Some US health insurance plans are placing antiretroviral drugs in a high-cost category, forcing the patients to pay more for coverage and discriminating against people with HIV, researchers said Wednesday.
The study in the New England Journal of Medicine warns that the practice is undermining a key provision of President Barack Obama's health care reform, which set out to end health insurers' use of preexisting conditions to deny coverage to sick people.
Under some health plans, HIV drugs may cost a patient nearly $3,000 more per year than in other plans, said the study led by Harvard University.
"Eliminating discrimination on the basis of preexisting conditions is one of the central features of the Affordable Care Act (ACA)," said lead author Doug Jacobs of the Harvard T.H. Chan School of Public Health.

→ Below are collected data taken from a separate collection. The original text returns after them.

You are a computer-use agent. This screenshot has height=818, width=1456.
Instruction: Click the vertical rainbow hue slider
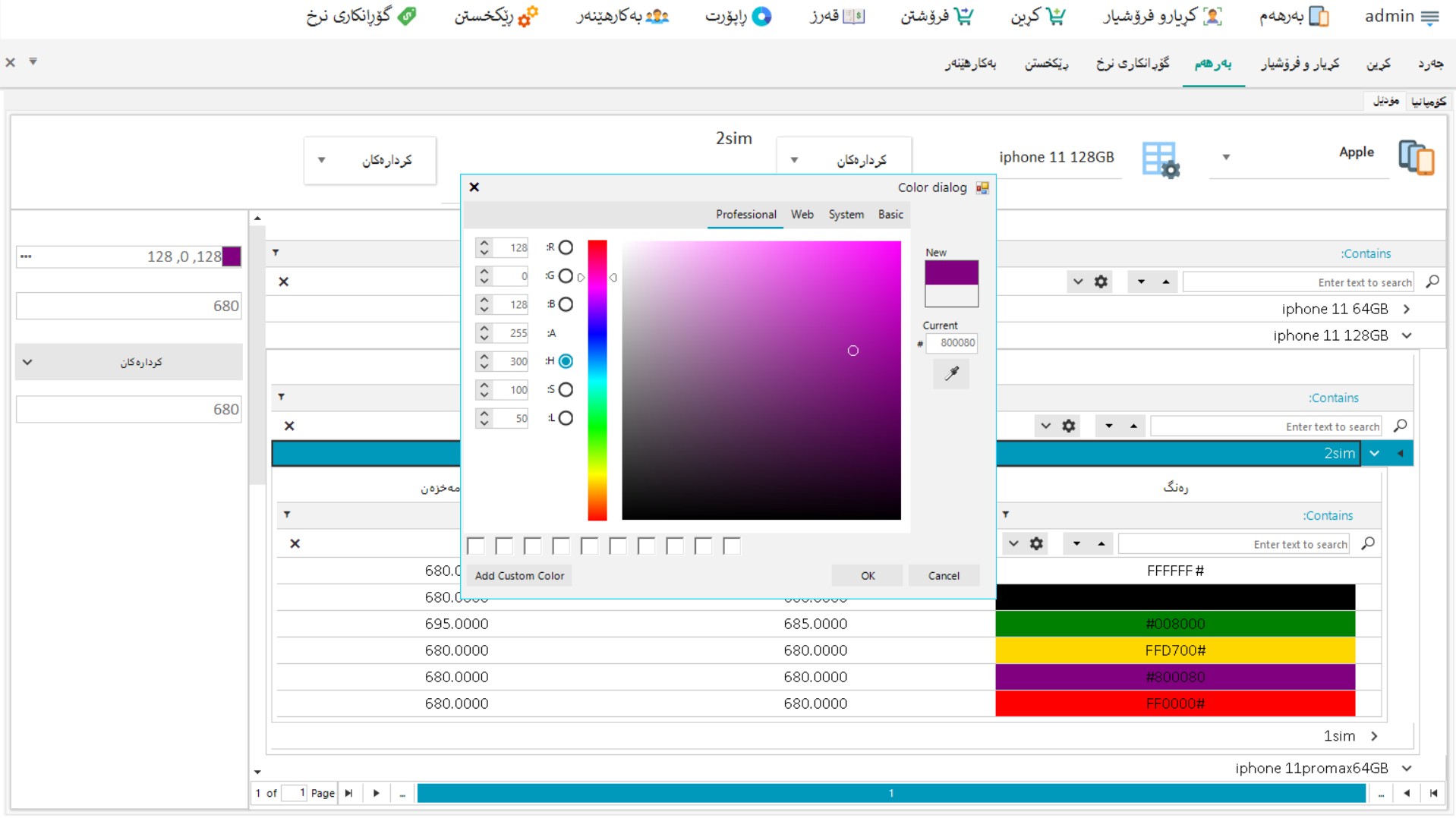coord(597,379)
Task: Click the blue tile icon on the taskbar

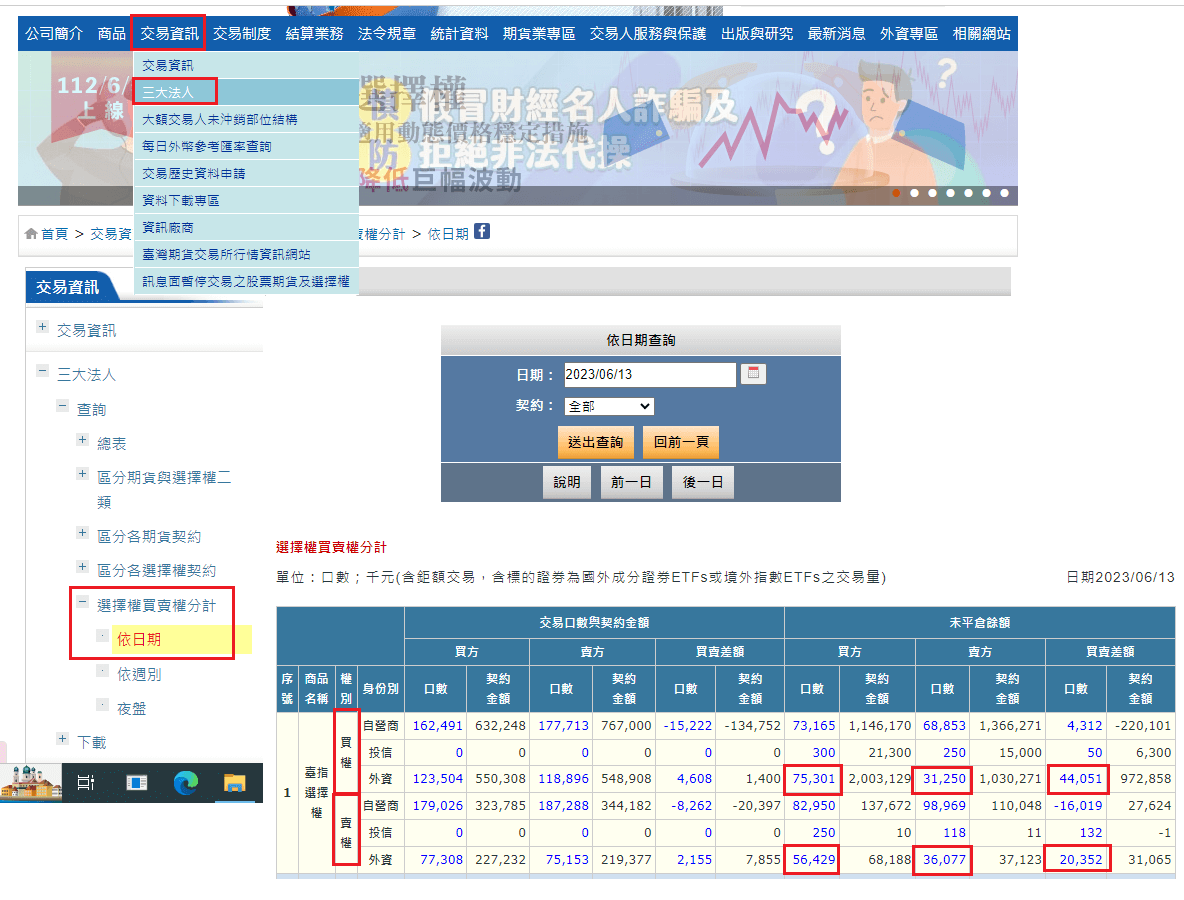Action: 137,782
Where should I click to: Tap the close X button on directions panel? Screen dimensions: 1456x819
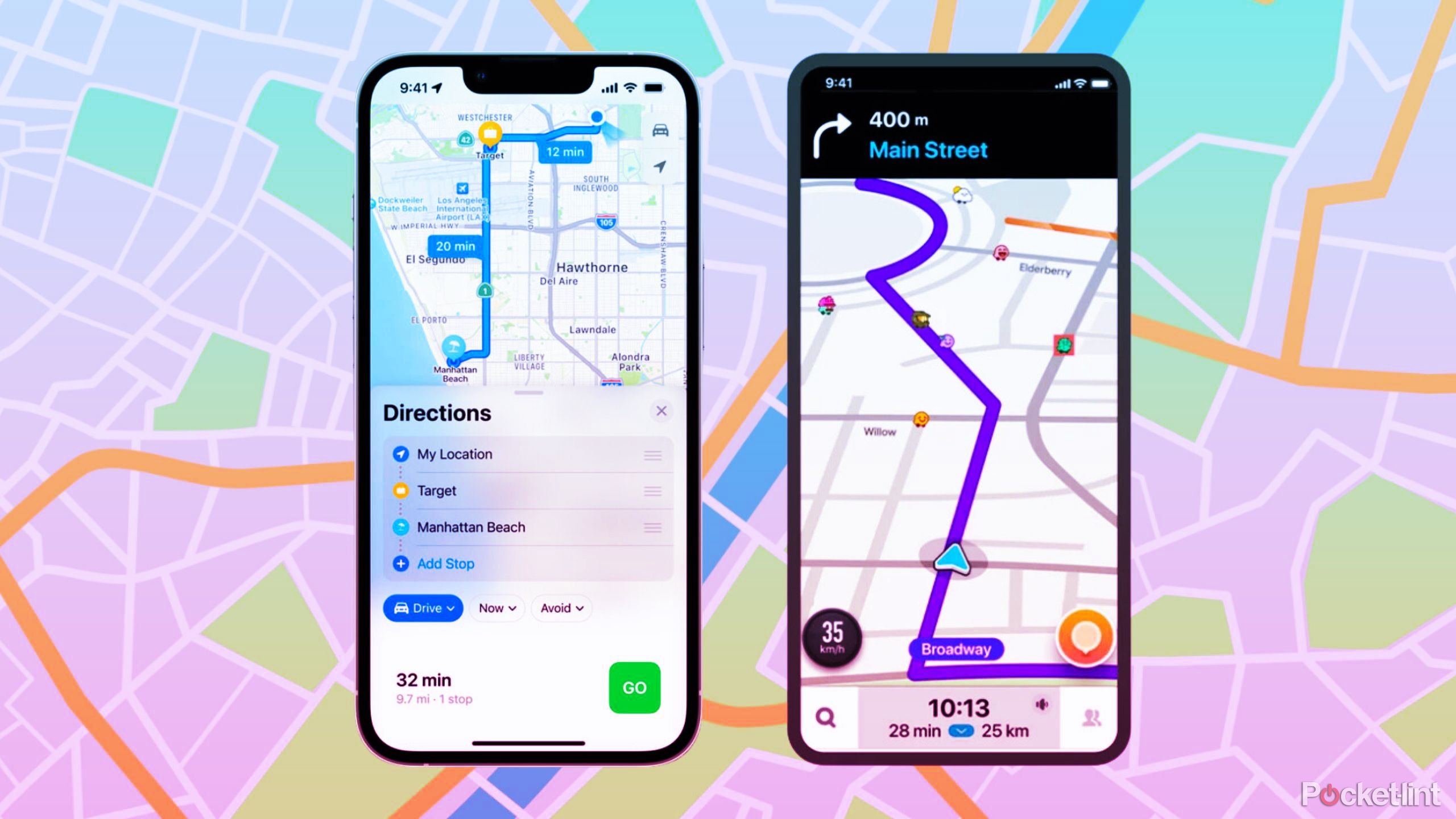pyautogui.click(x=660, y=411)
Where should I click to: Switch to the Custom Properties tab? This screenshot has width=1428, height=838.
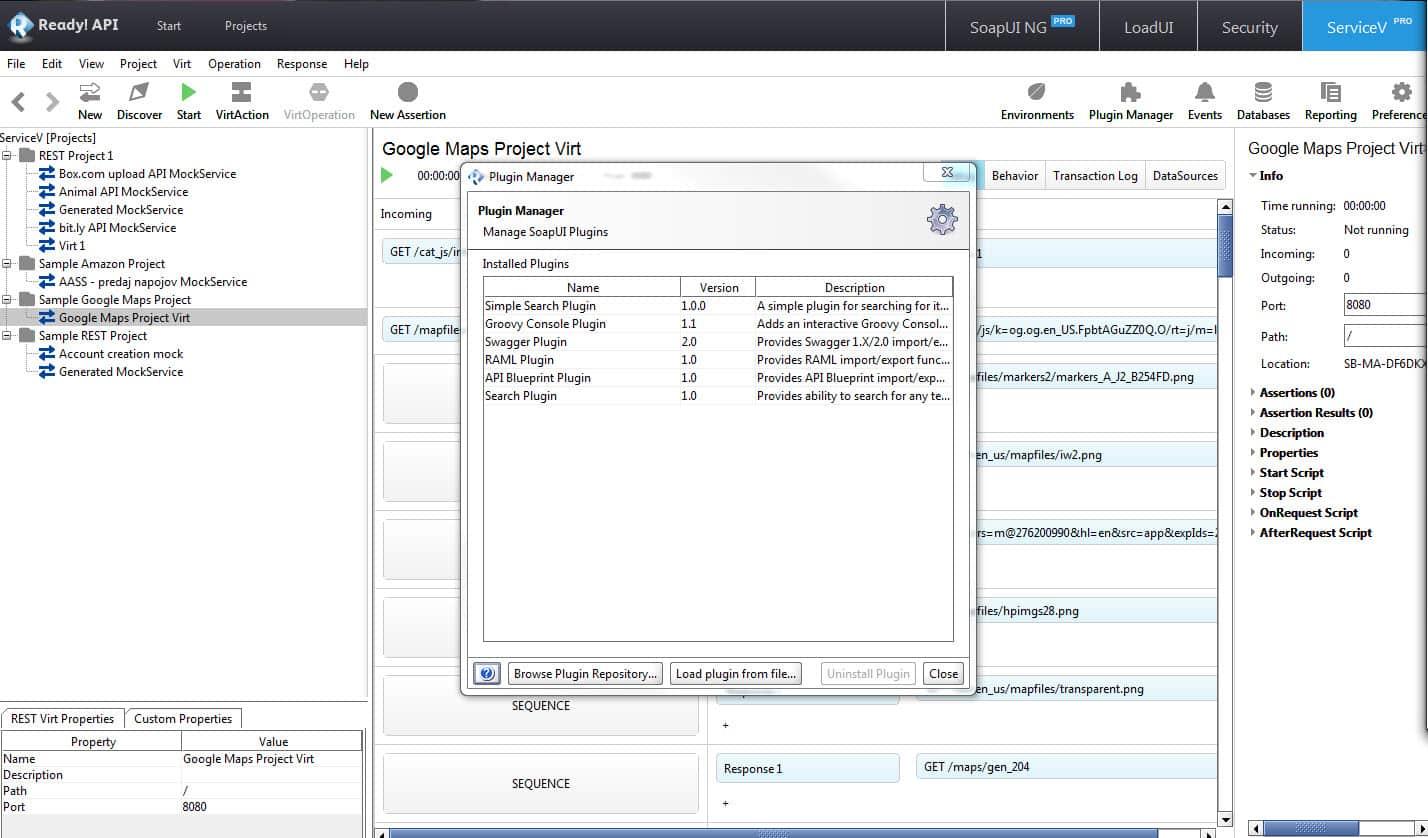tap(183, 719)
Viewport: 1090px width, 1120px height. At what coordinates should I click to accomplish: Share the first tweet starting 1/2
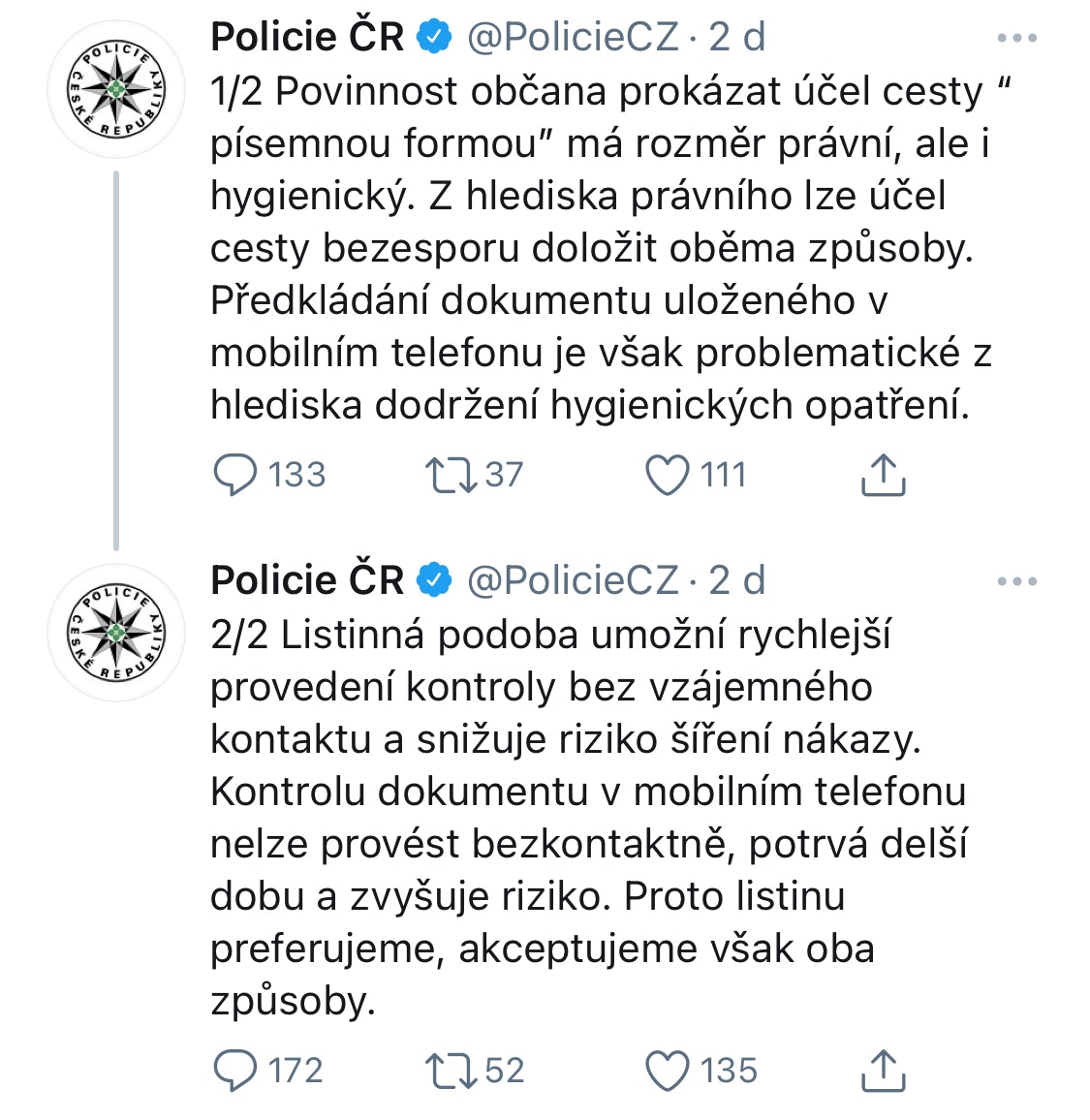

"However, the use of formularies to increase costs and dissuade those with preexisting conditions such as HIV from enrolling in the plan threatens to at least partially undermine this goal of the ACA."
The practice that Jacobs and his colleagues identified is called "adverse tiering," in which all drugs for certain conditions are placed in the highest cost-sharing tiers.
Researchers studied 12 states that are part of the nationwide federal marketplace for health insurance.
Six of the states analyzed were mentioned in a legal complaint to the Department of Health and Human Services for alleged adverse-tiering: Delaware, Florida, Louisiana, Michigan, South Carolina and Utah.
Researchers also looked at six heavily populated states that did not have any of the insurers implicated in the complaint, including Illinois, New Jersey, Ohio, Pennsylvania, Texas and Virginia.
About one quarter of the plans examined used discriminatory drug tiering for one of the most common classes of HIV medications, known as nucleoside reverse-transcriptase inhibitors (NRTIs).
"We found evidence of adverse tiering in 12 of the 48 plans and 7 of the 24 plans in the states with insurers listed in the HHS complaint and 5 of the 24 plans in the other six states," said the study.
"Our findings suggest that many insurers may be using benefit design to dissuade sicker people from choosing their plans."
People who enrolled in adverse-tiering plans (ATPs) paid on average three times more for HIV medications than people in non-ATP plans, with a nearly $2,000 annual difference even for generic drugs, according to the study.
Despite the generally lower annual premiums associated with adverse-tiered plans, customers with HIV paid an average of $3,000 more for treatment per year than they would have under a non-ATP plan.
The researchers warned that the practice could put significant financial strain on ill people and could "lead to sicker people clustering in plans that offer more generous prescription drug benefits -- which could in turn create a 'race to the bottom' in insurers' drug plan designs as they try to avoid a large influx of sick enrolees that would negatively affect profits."